### Supplied records
○ ○ ○ ○

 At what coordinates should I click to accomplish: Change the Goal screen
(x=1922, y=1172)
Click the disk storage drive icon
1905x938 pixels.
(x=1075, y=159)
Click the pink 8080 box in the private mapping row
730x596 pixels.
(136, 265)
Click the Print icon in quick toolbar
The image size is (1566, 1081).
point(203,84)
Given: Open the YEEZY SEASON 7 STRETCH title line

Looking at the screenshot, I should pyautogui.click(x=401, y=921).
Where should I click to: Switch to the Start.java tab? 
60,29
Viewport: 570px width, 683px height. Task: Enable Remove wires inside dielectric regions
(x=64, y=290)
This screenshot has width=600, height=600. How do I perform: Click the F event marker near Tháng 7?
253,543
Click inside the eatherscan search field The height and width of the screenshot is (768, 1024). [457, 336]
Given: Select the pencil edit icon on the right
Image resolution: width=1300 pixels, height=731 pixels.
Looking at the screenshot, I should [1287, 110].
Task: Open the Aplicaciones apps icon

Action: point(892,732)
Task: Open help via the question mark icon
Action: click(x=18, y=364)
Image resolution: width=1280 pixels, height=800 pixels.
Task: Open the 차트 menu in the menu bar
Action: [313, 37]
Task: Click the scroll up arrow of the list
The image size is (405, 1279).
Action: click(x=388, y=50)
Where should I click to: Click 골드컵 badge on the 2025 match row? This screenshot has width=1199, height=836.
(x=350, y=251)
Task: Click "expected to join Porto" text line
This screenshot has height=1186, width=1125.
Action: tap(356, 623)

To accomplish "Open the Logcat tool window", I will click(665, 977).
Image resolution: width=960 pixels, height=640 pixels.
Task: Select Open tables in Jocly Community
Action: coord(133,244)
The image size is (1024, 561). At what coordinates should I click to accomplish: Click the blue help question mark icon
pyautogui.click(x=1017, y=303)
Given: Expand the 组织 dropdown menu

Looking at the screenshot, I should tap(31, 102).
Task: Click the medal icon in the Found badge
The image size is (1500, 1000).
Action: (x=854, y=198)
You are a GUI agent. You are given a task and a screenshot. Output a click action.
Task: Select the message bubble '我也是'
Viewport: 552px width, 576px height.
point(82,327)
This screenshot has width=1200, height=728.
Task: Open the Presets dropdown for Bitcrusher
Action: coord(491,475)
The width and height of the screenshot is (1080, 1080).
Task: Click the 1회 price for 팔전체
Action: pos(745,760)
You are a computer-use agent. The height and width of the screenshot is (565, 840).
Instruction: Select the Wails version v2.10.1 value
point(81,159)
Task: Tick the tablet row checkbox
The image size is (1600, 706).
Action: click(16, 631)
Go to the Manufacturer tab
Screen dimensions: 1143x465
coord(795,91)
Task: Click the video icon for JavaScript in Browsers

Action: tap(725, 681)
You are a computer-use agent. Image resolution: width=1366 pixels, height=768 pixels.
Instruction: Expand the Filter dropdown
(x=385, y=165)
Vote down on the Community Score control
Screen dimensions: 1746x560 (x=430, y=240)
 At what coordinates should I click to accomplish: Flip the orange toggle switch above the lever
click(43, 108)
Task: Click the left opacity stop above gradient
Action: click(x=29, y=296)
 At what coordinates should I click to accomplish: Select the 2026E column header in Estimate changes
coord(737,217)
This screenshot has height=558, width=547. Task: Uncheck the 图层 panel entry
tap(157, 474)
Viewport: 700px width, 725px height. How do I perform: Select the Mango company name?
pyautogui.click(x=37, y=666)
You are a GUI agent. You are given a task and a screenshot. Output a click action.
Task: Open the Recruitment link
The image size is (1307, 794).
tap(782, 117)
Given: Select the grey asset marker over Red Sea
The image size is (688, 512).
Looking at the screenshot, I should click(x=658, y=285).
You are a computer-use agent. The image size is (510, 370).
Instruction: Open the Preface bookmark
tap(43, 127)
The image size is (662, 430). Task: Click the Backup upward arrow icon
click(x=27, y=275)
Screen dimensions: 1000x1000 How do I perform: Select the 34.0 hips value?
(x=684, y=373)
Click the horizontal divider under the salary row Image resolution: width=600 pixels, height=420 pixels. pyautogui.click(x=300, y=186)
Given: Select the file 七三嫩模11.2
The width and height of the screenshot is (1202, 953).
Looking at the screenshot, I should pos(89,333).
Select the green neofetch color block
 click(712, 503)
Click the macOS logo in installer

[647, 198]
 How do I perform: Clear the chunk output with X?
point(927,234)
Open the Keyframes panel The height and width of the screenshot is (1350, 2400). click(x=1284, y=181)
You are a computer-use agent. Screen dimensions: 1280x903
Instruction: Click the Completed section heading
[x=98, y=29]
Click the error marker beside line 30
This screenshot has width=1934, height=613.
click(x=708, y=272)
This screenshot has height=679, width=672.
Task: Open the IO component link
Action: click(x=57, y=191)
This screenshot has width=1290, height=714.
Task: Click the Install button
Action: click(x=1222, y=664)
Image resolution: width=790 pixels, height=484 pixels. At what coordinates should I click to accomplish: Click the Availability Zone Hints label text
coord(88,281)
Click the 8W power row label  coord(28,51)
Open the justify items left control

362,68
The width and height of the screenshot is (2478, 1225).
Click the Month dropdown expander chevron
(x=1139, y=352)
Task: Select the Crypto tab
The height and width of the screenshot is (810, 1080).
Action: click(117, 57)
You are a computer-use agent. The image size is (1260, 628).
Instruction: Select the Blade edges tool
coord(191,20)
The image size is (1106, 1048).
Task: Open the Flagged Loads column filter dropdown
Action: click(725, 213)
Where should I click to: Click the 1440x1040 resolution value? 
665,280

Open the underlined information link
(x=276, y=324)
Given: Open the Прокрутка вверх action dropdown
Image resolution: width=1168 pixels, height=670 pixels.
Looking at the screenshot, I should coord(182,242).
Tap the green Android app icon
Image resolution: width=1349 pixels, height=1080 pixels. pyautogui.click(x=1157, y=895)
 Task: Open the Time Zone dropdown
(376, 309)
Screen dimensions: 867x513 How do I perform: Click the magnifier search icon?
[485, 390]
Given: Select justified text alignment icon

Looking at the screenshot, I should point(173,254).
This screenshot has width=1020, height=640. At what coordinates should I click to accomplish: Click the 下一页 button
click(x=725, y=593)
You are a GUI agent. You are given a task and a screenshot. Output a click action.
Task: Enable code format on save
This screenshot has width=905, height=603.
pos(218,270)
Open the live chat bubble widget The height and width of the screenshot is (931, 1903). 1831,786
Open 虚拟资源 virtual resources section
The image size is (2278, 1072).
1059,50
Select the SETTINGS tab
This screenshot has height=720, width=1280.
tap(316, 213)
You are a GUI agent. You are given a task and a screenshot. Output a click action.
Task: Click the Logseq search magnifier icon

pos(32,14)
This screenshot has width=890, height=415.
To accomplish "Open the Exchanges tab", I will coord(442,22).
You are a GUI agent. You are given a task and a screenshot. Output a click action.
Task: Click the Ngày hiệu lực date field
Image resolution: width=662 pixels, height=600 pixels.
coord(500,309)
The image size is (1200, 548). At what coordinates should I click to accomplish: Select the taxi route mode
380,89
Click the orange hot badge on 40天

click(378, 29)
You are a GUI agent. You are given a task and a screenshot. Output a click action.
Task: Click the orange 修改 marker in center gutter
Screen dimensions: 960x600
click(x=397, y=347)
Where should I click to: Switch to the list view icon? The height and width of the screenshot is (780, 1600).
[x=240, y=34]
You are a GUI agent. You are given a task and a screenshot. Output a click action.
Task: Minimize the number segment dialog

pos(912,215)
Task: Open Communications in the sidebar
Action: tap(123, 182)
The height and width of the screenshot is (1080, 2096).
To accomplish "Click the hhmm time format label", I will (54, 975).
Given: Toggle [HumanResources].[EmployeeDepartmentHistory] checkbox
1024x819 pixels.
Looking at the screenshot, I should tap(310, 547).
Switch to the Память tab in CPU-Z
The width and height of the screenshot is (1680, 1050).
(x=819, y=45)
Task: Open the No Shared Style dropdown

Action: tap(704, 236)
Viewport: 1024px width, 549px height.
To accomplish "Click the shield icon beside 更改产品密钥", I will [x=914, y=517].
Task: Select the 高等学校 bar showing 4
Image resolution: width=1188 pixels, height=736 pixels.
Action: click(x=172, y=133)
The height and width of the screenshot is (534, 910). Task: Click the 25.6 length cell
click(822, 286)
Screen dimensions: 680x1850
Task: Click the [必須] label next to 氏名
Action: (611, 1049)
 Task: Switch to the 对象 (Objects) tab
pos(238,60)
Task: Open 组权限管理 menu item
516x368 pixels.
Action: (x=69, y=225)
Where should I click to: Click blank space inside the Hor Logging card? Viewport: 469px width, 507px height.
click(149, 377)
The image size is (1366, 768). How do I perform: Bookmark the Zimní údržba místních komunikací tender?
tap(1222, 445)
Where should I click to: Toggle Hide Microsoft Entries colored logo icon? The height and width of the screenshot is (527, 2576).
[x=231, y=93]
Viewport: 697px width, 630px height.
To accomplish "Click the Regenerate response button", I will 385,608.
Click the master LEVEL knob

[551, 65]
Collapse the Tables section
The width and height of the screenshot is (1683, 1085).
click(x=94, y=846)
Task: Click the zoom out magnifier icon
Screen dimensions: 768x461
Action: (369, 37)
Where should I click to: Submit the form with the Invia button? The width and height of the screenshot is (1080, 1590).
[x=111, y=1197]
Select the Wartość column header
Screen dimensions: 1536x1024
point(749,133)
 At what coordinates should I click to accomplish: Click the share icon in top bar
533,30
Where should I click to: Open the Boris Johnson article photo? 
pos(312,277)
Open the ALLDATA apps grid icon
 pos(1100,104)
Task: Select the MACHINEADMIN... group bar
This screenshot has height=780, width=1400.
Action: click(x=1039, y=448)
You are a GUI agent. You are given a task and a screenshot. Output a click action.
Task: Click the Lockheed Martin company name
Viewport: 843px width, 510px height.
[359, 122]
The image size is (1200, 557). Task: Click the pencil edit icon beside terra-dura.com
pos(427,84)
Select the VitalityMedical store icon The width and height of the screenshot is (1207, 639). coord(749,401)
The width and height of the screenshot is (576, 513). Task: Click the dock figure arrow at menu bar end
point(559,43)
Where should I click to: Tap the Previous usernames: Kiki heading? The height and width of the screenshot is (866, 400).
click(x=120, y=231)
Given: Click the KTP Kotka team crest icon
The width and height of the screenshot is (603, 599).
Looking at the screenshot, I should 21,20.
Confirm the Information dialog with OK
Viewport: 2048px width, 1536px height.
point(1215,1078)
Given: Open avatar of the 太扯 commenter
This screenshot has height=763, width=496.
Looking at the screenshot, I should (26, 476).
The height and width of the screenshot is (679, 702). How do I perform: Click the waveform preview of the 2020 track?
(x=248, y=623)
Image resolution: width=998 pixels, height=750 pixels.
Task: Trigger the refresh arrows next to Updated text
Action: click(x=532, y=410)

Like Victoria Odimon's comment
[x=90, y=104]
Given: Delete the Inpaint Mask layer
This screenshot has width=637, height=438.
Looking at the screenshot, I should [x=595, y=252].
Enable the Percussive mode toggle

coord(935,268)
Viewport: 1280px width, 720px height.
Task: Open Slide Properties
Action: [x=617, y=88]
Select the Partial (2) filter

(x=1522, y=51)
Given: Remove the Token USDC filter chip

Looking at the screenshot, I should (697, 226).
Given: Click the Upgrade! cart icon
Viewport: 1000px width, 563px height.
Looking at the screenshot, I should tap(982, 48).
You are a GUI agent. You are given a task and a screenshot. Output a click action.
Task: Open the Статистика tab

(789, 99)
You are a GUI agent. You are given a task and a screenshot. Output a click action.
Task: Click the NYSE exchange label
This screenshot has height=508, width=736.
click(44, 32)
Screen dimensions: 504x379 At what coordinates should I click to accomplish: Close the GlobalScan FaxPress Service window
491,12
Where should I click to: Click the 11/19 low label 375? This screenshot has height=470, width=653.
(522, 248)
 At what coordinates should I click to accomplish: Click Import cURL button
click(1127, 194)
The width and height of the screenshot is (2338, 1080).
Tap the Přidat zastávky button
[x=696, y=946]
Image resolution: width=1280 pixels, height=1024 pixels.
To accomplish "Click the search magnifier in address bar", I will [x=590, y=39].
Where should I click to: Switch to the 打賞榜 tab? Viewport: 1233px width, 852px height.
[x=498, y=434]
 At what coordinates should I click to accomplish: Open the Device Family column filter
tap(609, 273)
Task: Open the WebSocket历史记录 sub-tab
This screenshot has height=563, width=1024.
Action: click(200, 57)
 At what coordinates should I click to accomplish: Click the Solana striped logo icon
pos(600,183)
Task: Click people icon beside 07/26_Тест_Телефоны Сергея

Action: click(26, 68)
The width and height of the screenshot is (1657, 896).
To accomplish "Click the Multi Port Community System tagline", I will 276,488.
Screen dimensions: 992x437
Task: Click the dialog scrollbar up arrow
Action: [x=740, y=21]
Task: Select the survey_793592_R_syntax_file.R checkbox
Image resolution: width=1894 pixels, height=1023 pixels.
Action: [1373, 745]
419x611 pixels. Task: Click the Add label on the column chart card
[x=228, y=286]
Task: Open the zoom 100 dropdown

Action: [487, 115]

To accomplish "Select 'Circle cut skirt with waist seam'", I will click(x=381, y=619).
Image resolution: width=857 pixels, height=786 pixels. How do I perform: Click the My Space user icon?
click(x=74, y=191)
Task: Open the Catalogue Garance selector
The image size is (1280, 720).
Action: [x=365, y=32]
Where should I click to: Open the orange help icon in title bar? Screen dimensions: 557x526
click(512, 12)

○ ○ ○ ○

### Action item
Only lines with the string "checkbox" are wanted; please find each one in the listing and copy it.

### Output for this exercise
Task: Tick the tablet row checkbox
Given: Toggle [HumanResources].[EmployeeDepartmentHistory] checkbox
Task: Select the survey_793592_R_syntax_file.R checkbox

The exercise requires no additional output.